Islamabad: Pakistan has informed the World Bank about India’s completing of the Kishanganga hydropower project during the bank’s “pause” period and has urged it to “recognise its responsibility” under the Indus Waters Treaty, reported the Dawn.
Pakistan has approached the World Bank, the mediator between the two countries of the water distribution treaty, in the past and raised issues over Kishanganga and Ratle projects in Jammu and Kashmir.
A government official told Dawn that power division of the energy ministry sent a fresh communiqué early this week to the bank’s vice president urging the international organisation to “recognise its responsibility” and play its role to ensure that India abided by the provisions of the 1960 treaty while building the projects.
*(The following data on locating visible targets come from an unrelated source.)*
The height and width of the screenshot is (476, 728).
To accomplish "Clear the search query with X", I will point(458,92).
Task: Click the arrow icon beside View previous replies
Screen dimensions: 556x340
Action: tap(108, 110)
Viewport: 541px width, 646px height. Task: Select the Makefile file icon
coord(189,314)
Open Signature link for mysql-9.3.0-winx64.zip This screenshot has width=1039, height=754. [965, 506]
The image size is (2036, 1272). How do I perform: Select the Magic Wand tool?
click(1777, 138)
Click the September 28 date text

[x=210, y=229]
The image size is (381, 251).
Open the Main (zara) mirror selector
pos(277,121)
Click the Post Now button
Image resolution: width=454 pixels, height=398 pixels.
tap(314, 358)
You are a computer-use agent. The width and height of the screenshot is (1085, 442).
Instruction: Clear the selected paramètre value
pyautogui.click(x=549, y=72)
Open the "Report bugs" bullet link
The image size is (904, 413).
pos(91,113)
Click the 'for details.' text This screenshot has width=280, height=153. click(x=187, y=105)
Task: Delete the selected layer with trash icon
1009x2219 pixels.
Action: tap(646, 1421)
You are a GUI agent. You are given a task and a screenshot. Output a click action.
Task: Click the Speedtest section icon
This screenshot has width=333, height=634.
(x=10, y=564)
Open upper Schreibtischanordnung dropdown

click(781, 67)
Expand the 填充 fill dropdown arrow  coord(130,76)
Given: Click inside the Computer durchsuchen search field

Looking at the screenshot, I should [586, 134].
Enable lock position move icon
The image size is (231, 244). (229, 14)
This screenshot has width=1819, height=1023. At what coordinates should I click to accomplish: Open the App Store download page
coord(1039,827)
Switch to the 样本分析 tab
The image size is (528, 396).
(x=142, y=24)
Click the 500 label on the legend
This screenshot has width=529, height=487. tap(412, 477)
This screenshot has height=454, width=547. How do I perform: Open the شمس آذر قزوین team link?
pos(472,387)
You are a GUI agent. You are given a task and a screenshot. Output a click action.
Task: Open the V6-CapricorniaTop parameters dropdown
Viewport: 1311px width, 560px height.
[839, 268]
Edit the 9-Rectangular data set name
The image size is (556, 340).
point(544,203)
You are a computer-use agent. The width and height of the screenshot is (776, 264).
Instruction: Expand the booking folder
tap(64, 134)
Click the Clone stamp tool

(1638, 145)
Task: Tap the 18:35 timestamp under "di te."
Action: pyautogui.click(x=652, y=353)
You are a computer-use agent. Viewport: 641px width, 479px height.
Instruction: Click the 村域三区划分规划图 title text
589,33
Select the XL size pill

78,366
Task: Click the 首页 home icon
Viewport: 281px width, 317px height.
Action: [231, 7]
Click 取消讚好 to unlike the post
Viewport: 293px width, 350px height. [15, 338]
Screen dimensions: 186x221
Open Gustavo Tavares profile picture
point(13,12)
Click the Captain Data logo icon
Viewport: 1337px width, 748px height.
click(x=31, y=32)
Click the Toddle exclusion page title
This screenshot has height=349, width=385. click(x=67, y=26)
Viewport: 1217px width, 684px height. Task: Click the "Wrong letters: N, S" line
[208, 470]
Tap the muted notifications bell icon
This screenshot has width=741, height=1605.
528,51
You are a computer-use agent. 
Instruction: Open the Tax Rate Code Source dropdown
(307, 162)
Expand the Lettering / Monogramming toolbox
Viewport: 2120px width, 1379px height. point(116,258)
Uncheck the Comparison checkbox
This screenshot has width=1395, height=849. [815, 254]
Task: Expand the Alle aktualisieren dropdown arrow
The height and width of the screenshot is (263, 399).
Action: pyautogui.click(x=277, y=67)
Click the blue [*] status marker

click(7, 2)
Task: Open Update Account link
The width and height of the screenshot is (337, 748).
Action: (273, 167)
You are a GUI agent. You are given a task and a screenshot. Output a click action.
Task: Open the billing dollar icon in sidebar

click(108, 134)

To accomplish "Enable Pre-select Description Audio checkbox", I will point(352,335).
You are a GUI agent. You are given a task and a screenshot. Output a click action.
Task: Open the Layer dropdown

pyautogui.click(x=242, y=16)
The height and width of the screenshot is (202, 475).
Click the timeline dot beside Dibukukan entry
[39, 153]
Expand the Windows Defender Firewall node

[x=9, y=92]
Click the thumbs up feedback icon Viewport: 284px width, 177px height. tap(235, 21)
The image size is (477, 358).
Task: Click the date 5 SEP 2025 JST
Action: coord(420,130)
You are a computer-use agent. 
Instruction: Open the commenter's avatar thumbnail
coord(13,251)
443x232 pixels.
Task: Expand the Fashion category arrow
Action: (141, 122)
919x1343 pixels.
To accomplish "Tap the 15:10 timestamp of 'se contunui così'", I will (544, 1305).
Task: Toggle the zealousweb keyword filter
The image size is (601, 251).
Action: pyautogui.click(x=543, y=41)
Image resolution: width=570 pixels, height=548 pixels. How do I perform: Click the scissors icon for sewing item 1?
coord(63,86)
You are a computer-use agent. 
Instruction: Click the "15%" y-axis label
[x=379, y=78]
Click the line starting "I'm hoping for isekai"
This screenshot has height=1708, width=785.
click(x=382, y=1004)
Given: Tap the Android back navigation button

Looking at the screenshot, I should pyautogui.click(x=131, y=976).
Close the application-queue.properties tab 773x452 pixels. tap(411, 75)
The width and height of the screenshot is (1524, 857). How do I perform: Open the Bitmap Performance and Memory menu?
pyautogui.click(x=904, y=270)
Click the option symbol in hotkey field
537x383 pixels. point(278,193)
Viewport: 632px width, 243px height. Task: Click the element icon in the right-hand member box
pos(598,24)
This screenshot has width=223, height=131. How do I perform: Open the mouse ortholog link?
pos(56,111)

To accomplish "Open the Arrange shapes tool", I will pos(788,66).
It has been flagging concern over designs of India’s five hydroelectricity projects – Pakal Dul (1000 MW), Ratle (850 MW), Kishanganga (330 MW), Miyar (120 MW) and Lower Kalnai (48 MW) – being built/planned in the Indus river basin, contending these violate the treaty.
Pakistan had called for resolution of disputes over Kishanganga project on the Neelum river (Jehlum) and 850MW Ratle hydropower project on the Chenab.
The official said the letter had reached the banks head office in Washington and had been delivered to its vice president concerned as confirmed by Pakistans director to the bank, the report said.
The official said there was no doubt that India had completed the Kishanganga project during the period the World Bank “paused” the process for constitution of a Court of Arbitration (COA) as requested by Pakistan in early 2016.
The Pakistan’s request was countered by India by calling for a neutral expert.
Pakistan had called for resolution of disputes over Kishanganga project on the Neelum river and Ratle hydropower project on the Chenab.
Asked about the governments next move, the official said the authorities could not just sit back and had to take the matter to its logical conclusion.
Pakistan had received reports in August last year that New Delhi had completed the Kishanganga project as per the design that had been objected by Islamabad, the report said.
The letter was sent to the World Bank after a Pakistani delegation of the Indus Waters Commission was not allowed to visit various projects in India, including Kishanganga and Ratle schemes, it said.
Pakistan has raised objections over the design of the hydel project in Jammu and Kashmir, saying it is not in line with the criteria laid down under the Indus Water Treaty between the two countries.
India has, however, asserted the project design is “well within parameters” of the treaty and urged the bank to appoint a neutral expert.